Let $L_\alpha$ be some admissible level of the constructible hierarchy and $M \supseteq L_\alpha$ an extension of $L_\alpha$. I am looking for conditions under which $M \simeq L_\beta$. It is not enough to ask that $M$ be an end elementary extension of $L_\alpha$ as $M$ may not be well-founded.
However I suspect that this may be provable when $M$ is an $\mathcal{A}$-elementary end extension of $L_\alpha$ for some fragment $\mathcal{A}$ of infinitary logic $L_{\omega_1 \omega}$. In the general case, well-orderdness is not definable in $L_{\omega_1 \omega}$ but here we also have the structure of $L_\alpha$ to help us.
The idea is to do as follows to show that $M$ is well-founded:
- In $M$ we can define ordinals as hereditarly transitive sets and they are well-founded by foundation.

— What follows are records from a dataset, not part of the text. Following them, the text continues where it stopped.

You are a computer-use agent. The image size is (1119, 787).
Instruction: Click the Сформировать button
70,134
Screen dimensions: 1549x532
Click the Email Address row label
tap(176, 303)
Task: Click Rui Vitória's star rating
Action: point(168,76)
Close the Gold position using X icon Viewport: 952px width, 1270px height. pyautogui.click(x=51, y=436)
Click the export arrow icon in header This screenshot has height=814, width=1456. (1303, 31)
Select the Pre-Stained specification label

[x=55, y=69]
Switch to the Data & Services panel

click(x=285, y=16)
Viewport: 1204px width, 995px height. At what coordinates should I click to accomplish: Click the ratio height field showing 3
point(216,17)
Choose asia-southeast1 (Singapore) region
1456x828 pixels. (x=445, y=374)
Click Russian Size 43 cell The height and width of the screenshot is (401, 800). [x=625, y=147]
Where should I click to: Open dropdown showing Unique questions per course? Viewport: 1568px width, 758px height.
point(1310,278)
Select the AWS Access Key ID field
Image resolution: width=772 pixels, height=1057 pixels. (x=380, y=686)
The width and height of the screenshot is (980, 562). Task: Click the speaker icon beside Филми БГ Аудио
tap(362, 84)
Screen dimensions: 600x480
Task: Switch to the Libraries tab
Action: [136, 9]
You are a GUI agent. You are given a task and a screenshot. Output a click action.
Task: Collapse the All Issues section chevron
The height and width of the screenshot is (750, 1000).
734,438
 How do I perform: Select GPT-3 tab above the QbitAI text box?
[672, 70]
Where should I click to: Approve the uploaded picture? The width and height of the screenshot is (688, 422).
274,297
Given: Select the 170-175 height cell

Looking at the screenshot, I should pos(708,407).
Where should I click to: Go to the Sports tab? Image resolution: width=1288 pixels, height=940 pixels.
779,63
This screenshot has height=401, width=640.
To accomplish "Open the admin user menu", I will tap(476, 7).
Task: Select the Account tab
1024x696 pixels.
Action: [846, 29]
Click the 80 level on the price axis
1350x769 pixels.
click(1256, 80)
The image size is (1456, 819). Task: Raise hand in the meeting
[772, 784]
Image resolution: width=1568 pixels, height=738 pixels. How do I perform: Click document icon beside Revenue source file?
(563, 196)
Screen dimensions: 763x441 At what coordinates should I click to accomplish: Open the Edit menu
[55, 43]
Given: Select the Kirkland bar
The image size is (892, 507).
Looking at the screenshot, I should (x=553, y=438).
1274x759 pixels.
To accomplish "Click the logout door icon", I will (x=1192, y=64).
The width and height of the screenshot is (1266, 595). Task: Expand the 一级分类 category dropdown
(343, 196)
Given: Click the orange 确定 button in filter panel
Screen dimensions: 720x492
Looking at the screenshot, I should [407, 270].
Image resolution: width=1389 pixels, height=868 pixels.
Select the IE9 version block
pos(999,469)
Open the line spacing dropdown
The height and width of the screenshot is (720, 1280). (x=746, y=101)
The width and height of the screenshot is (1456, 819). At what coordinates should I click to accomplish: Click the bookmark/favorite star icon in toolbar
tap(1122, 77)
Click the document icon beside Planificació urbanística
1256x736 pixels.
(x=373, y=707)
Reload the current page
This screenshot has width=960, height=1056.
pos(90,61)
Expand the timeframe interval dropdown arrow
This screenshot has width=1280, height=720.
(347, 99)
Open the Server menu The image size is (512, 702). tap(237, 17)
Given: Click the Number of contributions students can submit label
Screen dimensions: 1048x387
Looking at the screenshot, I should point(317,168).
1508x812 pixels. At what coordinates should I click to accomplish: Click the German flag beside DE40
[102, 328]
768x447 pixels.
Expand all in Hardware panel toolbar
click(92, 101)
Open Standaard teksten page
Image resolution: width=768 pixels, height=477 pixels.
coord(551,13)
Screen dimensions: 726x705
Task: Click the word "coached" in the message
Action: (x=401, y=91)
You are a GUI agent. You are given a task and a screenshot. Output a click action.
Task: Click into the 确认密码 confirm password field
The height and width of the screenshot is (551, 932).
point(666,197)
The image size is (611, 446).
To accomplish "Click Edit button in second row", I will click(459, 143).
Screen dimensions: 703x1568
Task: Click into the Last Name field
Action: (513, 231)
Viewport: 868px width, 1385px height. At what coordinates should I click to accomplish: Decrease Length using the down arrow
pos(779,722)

- Then we can define by $\Sigma$-recusion (here we need $\alpha$ to be admissible and likely even $L_\alpha$ to be a model for infinitary $KP$) a predicate $L(x, \alpha)$ defined as:
\begin{align*}
L(x, \alpha+1) &\longleftrightarrow \bigvee_{n \in \omega} \bigvee_{\varphi} \exists p_1, \ldots, p_n \, \forall y \in x (L(y, \alpha) \wedge \varphi(y, p_1, \ldots, p_n)) \\
L(x, \alpha) &\longleftrightarrow \exists \beta \in \alpha \, L(x, \beta) \text{ for } \alpha \text{ limit}
\end{align*}
With it, we define $L_\alpha = \left\{ x \mid L(x, \alpha) \right\}$. - With this definition, the two following infinitary sentences are true in $L_\alpha$ (observe that the second sentence is not usually true when $L(x, \alpha)$ is defined in the finite setting using rudimentary functions instead of the definibality predicate) :
\begin{align*}
\begin{cases}
\forall x \, \exists \alpha \, x \in L_\alpha \\
\forall \alpha \, (x \in L_\alpha \implies \forall y \in x \, \exists \beta \in\alpha \, y \in L_\beta)
\end{cases}
\end{align*} - Those two sentences can be reflectd in $M$ by $\mathcal{A}$-elementarity and with those, any infinite decreasing sequence $a_0 \ni^M a_1 \ni^M a_2 \ldots$ would yield an infinite decreasing sequence of ordinals $\alpha_0 \ni^M \alpha_1 \ni^M \alpha_2 \ldots$ which in turn would contradict the fact that ordinals are well-founded w.r.t. $\in^M$.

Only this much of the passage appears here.